* Da fare *
**1.** Trascrivi parola per parola il brano del testo sugli scimpanzé che comincia con le parole "La cultura degli scimpanzé si" e termina dopo le parole "ma degli scimpanzé.".
**2.** Indica se ciascuna affermazione concorda con il testo sugli scimpanzé, rispondendo sì o no e citando alla lettera le parole del testo che lo stabiliscono: (a) lo studio ha preso in esame 144 gruppi di primati; (b) secondo i ricercatori, gli sforzi per evitare l'estinzione bastano a tutelare davvero una specie; (c) Ammie Kalan lavora all'Istituto Max Planck di Berlino.

* Testo fornito *
============

La cultura degli scimpanzé si sta perdendo a causa degli esseri umani. In un ampio studio su 144 gruppi di primati dell’Africa centrale e meridionale, oltre 70 esperti hanno osservato i comportamenti dei nostri parenti genetici più stretti, notando che nelle popolazioni che vivono a contatto con l’essere umano la diversità culturale, cioè tutte quelle azioni che si trasmettono da una generazione all’altra, è inferiore rispetto a quella di gruppi che risiedono in habitat lontani dalla nostra influenza. Gli sforzi per evitare l’estinzione non bastano per tutelare davvero una specie, sostengono i ricercatori su Science. Anche la diversità culturale va protetta, magari istituendo una sorta di siti Unesco ma degli scimpanzé.
La cultura degli scimpanzé
Un po’ come gli umani, gli scimpanzé hanno delle tradizioni che si tramandano da una generazione all’altra: alcuni gruppi spaccano le noci di cocco con le pietre, altri usano dei bastoni per pescare alghe commestibili o cacciare le termiti.
Non sono azioni comuni a tutta la specie, alla base cioè non ci sono solo istinto e genetica. “È qualcosa che si impara dalla società, dai membri del proprio gruppo, e che quelli di un altro gruppo potrebbero non conoscere”, ha spiegato Ammie Kalan, primatologa dell’Istituto di antropologia evolutiva Max Planck di Lipsia (Germania), tra gli autori dello studio. È ciò che noi chiamiamo cultura.

============

* Informazioni mostrate *
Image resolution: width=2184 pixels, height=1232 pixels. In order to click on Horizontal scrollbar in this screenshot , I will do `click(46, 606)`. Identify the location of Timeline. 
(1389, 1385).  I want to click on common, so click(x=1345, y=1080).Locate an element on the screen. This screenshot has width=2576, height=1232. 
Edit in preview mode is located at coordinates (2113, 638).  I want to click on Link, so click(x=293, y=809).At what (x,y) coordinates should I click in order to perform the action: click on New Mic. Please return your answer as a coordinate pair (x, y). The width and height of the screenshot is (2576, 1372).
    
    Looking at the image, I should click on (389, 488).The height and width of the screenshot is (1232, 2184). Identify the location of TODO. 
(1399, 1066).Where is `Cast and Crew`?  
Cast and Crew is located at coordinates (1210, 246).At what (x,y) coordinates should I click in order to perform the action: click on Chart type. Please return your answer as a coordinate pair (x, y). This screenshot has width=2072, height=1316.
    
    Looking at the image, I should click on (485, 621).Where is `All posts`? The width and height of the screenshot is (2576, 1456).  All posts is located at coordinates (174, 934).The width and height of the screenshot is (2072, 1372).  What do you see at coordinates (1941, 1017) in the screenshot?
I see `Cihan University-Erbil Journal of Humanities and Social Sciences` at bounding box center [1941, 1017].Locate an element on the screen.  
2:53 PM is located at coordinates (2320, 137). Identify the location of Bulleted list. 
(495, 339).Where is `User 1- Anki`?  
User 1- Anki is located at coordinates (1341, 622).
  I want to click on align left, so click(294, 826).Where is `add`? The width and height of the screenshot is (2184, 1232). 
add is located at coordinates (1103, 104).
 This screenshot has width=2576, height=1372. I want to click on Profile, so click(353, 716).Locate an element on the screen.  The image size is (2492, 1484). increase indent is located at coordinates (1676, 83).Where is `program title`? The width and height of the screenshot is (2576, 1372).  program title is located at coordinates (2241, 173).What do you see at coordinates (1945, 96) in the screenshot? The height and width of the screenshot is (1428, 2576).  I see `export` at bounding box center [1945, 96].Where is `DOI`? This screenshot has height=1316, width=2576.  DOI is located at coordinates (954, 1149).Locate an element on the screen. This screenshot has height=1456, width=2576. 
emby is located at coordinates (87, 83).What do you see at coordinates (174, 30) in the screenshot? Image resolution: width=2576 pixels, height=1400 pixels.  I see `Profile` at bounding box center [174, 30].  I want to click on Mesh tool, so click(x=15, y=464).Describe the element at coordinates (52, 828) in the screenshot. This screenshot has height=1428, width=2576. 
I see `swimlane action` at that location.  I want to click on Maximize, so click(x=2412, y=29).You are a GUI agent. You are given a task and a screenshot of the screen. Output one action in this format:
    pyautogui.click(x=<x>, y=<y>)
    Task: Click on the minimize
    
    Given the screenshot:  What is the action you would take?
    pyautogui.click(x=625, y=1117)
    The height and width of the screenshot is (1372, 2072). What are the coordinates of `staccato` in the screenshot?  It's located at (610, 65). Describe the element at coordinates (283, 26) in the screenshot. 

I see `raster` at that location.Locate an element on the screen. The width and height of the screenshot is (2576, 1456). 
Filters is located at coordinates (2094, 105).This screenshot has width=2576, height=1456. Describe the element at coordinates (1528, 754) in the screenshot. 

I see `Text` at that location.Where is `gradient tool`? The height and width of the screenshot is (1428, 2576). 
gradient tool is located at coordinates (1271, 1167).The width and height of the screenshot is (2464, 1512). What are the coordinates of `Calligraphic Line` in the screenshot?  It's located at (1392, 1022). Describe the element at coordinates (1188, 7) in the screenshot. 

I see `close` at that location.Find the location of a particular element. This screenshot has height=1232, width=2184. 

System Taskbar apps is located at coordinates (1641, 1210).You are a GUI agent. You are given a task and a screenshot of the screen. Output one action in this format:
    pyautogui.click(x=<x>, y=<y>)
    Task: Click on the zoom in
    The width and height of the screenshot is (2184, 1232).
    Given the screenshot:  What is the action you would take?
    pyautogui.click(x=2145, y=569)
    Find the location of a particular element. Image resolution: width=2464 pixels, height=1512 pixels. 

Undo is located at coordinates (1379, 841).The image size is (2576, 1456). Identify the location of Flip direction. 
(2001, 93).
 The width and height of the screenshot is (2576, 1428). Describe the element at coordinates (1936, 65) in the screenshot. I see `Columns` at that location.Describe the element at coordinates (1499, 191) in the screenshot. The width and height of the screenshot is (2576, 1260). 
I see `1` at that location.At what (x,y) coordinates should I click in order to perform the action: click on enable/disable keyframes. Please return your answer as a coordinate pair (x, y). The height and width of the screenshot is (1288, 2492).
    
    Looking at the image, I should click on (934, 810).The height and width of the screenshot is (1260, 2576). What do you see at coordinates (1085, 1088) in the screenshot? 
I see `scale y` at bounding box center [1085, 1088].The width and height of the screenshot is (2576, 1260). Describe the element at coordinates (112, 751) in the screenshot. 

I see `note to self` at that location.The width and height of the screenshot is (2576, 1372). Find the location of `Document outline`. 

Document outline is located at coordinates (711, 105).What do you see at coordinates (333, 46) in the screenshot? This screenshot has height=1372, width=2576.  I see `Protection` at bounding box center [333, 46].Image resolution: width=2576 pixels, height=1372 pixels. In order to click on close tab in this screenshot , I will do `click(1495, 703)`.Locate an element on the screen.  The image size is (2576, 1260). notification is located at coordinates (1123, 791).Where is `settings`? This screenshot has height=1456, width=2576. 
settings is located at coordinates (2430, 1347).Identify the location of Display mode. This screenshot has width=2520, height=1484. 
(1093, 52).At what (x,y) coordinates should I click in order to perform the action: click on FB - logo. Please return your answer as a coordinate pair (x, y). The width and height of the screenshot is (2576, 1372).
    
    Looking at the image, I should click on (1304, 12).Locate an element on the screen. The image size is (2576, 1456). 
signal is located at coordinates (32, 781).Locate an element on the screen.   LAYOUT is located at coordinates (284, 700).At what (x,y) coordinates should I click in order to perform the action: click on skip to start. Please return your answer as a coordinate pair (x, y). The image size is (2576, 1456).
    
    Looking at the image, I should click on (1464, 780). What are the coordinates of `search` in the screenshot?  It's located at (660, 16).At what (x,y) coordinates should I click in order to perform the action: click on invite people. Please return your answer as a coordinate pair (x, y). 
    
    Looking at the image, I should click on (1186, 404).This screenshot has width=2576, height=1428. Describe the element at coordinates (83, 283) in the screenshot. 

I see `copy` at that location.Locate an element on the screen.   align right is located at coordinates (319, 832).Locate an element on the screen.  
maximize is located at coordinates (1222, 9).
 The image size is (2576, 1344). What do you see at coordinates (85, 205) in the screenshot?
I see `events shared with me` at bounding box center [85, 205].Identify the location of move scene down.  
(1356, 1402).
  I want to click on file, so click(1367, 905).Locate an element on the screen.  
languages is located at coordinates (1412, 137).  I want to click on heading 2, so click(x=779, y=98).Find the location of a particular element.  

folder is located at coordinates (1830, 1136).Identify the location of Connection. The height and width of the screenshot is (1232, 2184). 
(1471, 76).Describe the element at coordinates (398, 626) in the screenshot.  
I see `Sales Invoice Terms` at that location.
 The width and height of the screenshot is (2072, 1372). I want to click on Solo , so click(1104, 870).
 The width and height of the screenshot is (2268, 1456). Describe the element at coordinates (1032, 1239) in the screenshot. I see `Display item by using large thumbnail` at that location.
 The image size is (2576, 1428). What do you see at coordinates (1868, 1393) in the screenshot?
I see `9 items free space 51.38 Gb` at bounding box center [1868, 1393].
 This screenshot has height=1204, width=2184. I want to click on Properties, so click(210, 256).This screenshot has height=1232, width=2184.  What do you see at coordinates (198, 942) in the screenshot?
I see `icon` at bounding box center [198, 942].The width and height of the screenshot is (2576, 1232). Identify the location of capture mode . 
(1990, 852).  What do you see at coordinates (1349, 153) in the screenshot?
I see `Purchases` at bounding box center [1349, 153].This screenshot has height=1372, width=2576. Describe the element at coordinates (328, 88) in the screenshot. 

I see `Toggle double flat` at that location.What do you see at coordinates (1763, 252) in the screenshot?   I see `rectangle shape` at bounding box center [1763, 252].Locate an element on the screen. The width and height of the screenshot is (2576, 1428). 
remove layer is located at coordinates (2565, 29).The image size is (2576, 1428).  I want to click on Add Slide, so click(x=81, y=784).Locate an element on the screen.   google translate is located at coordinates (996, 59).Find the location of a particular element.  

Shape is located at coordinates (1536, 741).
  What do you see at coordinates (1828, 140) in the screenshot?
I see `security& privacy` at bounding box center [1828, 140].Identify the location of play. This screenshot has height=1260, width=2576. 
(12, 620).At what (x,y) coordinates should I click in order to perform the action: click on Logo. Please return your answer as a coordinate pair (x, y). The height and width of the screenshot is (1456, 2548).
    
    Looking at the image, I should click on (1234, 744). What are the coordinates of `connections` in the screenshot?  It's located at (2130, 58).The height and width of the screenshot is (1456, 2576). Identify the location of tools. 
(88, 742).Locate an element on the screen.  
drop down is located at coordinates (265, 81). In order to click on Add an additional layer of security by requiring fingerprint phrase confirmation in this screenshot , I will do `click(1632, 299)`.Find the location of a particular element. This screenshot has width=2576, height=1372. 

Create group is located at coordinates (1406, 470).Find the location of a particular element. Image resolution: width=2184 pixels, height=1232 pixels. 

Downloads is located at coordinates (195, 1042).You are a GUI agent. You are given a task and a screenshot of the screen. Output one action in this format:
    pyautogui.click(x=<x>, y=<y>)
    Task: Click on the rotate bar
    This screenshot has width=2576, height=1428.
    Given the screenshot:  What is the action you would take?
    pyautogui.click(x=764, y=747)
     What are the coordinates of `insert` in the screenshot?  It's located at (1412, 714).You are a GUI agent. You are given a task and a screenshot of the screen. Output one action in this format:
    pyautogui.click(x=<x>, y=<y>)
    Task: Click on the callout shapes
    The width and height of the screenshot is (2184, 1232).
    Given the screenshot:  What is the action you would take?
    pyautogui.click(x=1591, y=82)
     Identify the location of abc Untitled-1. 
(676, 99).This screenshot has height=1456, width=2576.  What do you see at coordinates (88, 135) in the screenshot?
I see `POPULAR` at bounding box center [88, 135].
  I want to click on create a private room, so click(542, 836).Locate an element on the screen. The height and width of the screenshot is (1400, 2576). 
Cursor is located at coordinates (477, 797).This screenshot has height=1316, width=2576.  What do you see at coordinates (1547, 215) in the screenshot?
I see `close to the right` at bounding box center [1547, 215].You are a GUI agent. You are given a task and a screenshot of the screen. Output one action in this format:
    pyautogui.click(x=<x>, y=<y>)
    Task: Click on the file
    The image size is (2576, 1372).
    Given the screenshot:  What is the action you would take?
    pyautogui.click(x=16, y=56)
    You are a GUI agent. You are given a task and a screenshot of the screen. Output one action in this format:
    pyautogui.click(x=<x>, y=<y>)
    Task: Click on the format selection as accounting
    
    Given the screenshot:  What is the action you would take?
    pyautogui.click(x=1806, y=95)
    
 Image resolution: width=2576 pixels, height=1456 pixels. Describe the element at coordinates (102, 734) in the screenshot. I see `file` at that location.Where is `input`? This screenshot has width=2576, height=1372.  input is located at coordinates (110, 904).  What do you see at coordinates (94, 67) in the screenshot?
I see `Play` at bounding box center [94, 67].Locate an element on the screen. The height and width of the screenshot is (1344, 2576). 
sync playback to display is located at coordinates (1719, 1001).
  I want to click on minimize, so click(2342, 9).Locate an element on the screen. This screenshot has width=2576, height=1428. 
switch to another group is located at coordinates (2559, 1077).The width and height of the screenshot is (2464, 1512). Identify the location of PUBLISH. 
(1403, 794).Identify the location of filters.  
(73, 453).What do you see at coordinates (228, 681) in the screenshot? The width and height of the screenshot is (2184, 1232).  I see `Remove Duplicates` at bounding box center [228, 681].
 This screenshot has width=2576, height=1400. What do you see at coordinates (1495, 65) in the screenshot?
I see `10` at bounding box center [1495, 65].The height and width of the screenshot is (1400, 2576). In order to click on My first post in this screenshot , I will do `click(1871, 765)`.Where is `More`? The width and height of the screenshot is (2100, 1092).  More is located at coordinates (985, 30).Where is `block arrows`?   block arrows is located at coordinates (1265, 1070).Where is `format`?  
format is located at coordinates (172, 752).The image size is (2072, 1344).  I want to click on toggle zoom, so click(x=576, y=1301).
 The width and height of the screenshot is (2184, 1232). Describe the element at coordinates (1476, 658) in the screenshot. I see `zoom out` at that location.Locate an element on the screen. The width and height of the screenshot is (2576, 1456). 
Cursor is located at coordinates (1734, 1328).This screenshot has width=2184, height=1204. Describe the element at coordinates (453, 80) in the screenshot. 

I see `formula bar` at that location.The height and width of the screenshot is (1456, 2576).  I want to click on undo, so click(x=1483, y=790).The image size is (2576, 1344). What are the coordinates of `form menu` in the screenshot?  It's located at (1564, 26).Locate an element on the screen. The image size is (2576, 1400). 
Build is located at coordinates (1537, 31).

============

* Risposte *
**1.**
La cultura degli scimpanzé si sta perdendo a causa degli esseri umani. In un ampio studio su 144 gruppi di primati dell’Africa centrale e meridionale, oltre 70 esperti hanno osservato i comportamenti dei nostri parenti genetici più stretti, notando che nelle popolazioni che vivono a contatto con l’essere umano la diversità culturale, cioè tutte quelle azioni che si trasmettono da una generazione all’altra, è inferiore rispetto a quella di gruppi che risiedono in habitat lontani dalla nostra influenza. Gli sforzi per evitare l’estinzione non bastano per tutelare davvero una specie, sostengono i ricercatori su Science. Anche la diversità culturale va protetta, magari istituendo una sorta di siti Unesco ma degli scimpanzé.

**2.**
(a) Sì: "In un ampio studio su 144 gruppi di primati dell’Africa centrale e meridionale".
(b) No: "Gli sforzi per evitare l’estinzione non bastano per tutelare davvero una specie".
(c) No: "primatologa dell’Istituto di antropologia evolutiva Max Planck di Lipsia (Germania)".